The mid-infrared (mid-IR) band of electromagnetic radiation is a particularly useful part of the spectrum; it can provide imaging in the dark, trace heat signatures, and provide sensitive detection of many biomolecular and chemical signals. But optical systems for this band of frequencies have been hard to make, and devices using them are highly specialized and expensive. Now, the researchers say they have found a highly efficient and mass-manufacturable approach to controlling and detecting these waves.
The new approach uses a flat, artificial material composed of nanostructured optical elements, instead of the usual thick, curved-glass lenses used in conventional optics. These elements provide on-demand electromagnetic responses and are made using techniques similar to those used for computer chips. “This kind of metasurface can be made using standard microfabrication techniques,” Gu says. “The manufacturing is scalable.”
These techniques allow the creation of metaoptical devices, which can manipulate light in more complex ways than what can be achieved using conventional bulk transparent materials, Gu says. The devices can also control polarization and other properties.
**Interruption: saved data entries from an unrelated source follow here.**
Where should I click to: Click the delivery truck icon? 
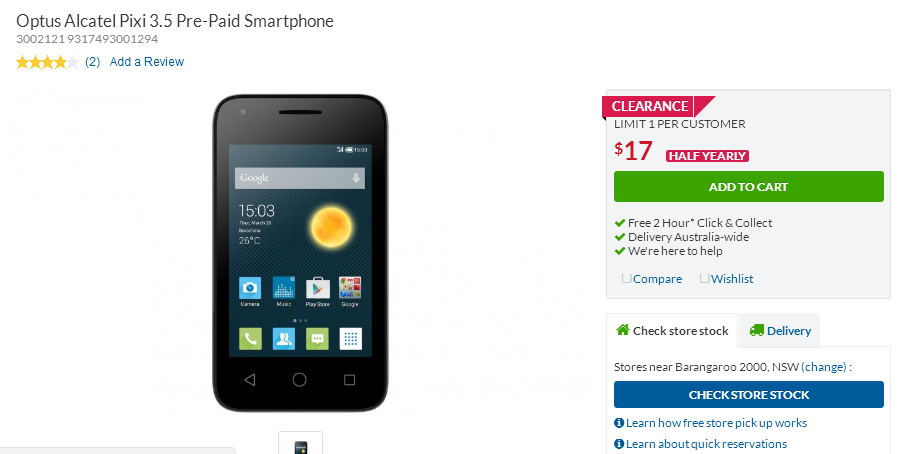(x=757, y=331)
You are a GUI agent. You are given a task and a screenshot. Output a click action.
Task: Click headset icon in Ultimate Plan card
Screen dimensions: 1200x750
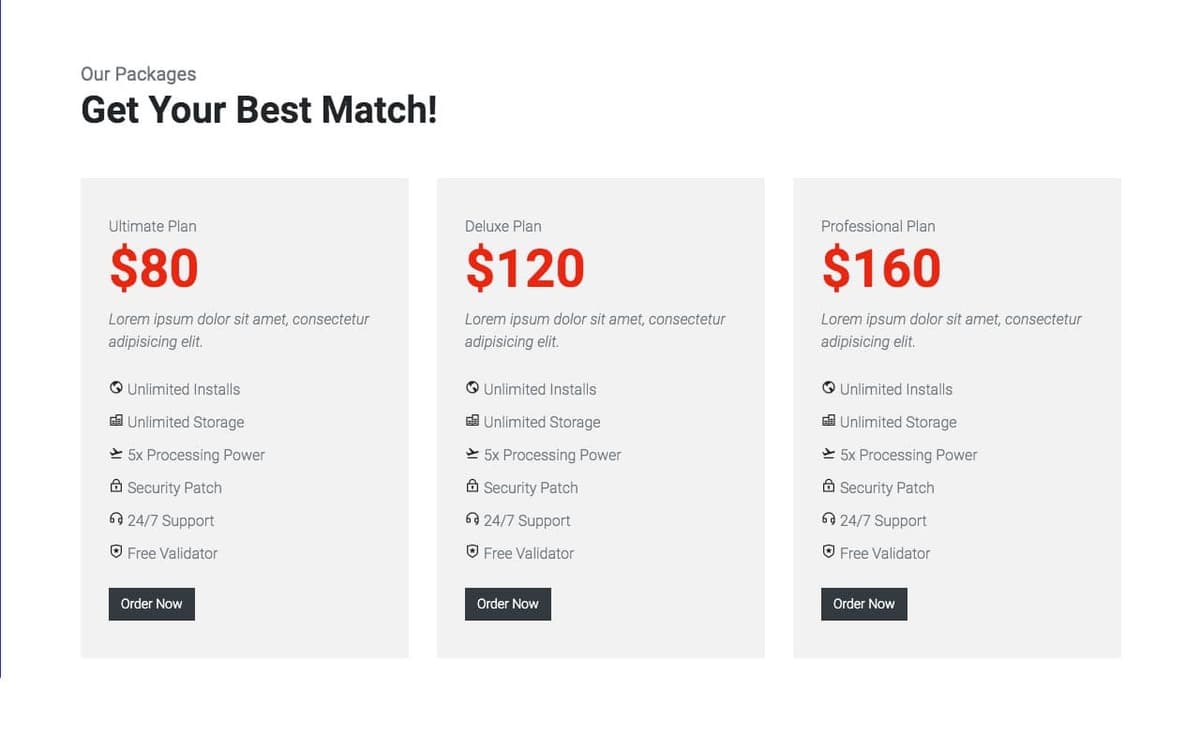(116, 519)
Mid-IR light is important in many fields. It contains the characteristic spectral bands of most types of molecules, and penetrates the atmosphere effectively, so it is key to detecting a wide range of substances such as in environmental monitoring, as well as for military and industrial applications, the researchers say. Since most ordinary optical materials used in the visible or near-infrared bands are totally opaque to these wavelengths, mid-IR sensors have been complex and expensive to make. So the new approach could open up entirely new potential applications, including in consumer sensing or imaging products, Gu says.
The research was funded by the Defense Advanced Research Projects Agency (DARPA), under the Extreme Optics and Imaging Program, and the National Natural Science Foundation of China.
Related DARPA Links:
Extreme Optics and Imaging Program (EXTREME)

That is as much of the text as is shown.